Can Screws in Bones Cause Pain?

Orthopedic hardware, including screws, plates, and rods, stabilizes fractured bones or corrects skeletal deformities. These implants are made from biocompatible materials, such as stainless steel or titanium, and are designed to remain inert within the body. While most patients experience no long-term issues, the hardware can become a source of chronic discomfort or pain in specific scenarios. Various biological and mechanical factors can interact with the body’s tissues to generate symptoms. Understanding the difference between expected post-surgical soreness and true hardware-related pain is important for anyone with internal fixation.

Specific Ways Hardware Causes Discomfort

The most common reason for pain is mechanical prominence, occurring when a screw head or plate edge lies immediately beneath a thin layer of skin and soft tissue. This is frequently seen in areas like the ankle, foot, knee, or collarbone, which have minimal muscle or fat padding to cushion the implant. Simple actions, such as rubbing against clothing or resting on the area, can cause persistent irritation or tenderness directly over the implant site.

Movement-related pain often results from the hardware interacting with surrounding structures like tendons or nerves. A prominent screw can rub against a moving tendon, leading to inflammation, or press on a peripheral nerve, causing pain, tingling, or localized burning sensations. This discomfort is typically localized and predictable, worsening with specific movements that engage the irritated soft tissues.

Structural failure of the implant itself is another source of pain, which may include the screw loosening, migrating, or fracturing. A loosened screw causes instability at the bone-hardware interface, leading to micro-motion and pain at the site of fixation. This instability can mimic the original fracture pain or cause a new, deep ache signaling an issue with the implant’s purchase in the bone.

Less commonly, biological reactions can be the underlying cause of chronic pain. Although rare, a metal allergy or sensitivity, such as to nickel or cobalt found in some alloys, can manifest as persistent, deep-seated pain and inflammation. There is also the possibility of a low-grade, chronic infection, which may not present with typical signs of an acute infection but instead causes localized discomfort and tenderness around the hardware.

Some patients report temperature sensitivity, particularly in cold environments. Metal is an excellent thermal conductor, meaning the implant cools down more quickly than the surrounding bone and tissue. This rapid temperature change can be perceived as an uncomfortable deep ache or coldness in the limb, a phenomenon directly linked to the presence of the metallic hardware.

Differentiating Expected Post-Operative Pain

Distinguishing between normal recovery pain and hardware-related pain requires understanding the typical healing timeline. The acute post-operative phase, characterized by significant pain, swelling, and bruising, usually lasts for the first few weeks after the procedure. This initial discomfort is primarily due to surgical trauma to the soft tissues, muscles, and nerves, which need time to regenerate.

Most bone healing and soft tissue recovery are expected to complete within six to twelve months following the original surgery. During this period, fluctuating pain, stiffness, and occasional mild swelling are considered normal as the body adjusts to the implant and the bone remodels. Pain related to nerve regeneration can present as temporary sharp or shooting sensations that gradually diminish.

In contrast, true hardware-related pain is typically chronic, localized, and persists long after the bone has fully healed. This pain is often felt directly over the implant, is reproducible by pressure or specific movements, and does not improve with standard rest or physical therapy. If a patient experiences a new onset of localized pain or persistent tenderness more than a year after the fracture has consolidated, the orthopedic hardware is a stronger candidate for the cause.

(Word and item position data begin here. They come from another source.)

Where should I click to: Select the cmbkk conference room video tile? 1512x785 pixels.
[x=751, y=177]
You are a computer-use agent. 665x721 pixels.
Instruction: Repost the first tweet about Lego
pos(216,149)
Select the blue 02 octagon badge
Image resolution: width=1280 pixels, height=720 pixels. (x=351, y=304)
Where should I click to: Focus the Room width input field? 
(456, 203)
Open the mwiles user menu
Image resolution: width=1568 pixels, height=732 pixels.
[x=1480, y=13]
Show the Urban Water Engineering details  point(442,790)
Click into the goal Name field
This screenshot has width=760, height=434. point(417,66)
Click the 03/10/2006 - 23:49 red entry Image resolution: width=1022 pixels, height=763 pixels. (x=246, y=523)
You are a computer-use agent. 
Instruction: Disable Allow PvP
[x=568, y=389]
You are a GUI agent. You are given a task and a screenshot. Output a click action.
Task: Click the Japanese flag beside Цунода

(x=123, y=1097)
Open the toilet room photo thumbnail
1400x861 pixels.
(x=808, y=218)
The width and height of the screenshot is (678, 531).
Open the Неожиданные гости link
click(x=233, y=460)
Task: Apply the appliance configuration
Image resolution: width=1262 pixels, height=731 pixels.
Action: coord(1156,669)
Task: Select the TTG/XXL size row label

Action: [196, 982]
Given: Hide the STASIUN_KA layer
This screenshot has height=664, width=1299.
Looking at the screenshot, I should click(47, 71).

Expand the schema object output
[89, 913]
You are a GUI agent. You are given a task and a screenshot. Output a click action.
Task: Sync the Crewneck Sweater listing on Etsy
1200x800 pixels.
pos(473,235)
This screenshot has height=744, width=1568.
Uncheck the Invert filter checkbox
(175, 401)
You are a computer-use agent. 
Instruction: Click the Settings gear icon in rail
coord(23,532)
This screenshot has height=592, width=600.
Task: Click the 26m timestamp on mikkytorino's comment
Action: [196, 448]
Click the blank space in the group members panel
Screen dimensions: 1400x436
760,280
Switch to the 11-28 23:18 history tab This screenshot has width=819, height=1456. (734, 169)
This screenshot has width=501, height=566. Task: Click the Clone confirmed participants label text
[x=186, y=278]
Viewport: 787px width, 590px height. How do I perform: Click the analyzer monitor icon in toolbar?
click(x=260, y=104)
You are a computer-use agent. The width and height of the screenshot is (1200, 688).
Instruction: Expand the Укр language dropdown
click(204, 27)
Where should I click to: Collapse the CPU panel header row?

When Hardware Removal Becomes Necessary

The decision to remove orthopedic hardware is generally made only when the implant is symptomatic, meaning it is actively causing pain, infection, or obstructing function. When pain is the primary indication, it must be clearly linked to the hardware, often confirmed by imaging studies like X-rays or CT scans showing prominence or loosening. Hardware removal is not a routine procedure and is usually considered an elective second surgery, undertaken when conservative treatments have failed.

Surgeons carefully weigh the potential benefits of pain relief against the risks of a second operation. Risks involved with hardware removal include infection, damage to surrounding nerves or blood vessels, and the risk of refracture through the empty screw holes. These empty screw holes can act as stress risers for up to four months before the bone fully remodels.

For hardware in complex anatomical locations, such as deep spinal instrumentation, the risks of removal often outweigh the benefits, leading to a decision for “hardware for life.” Conversely, hardware in superficial areas like the ankle or collarbone is more frequently removed due to mechanical irritation. While pain reduction is achieved for a majority of patients who undergo removal for symptomatic hardware, studies indicate that up to a quarter of patients still report persistent discomfort.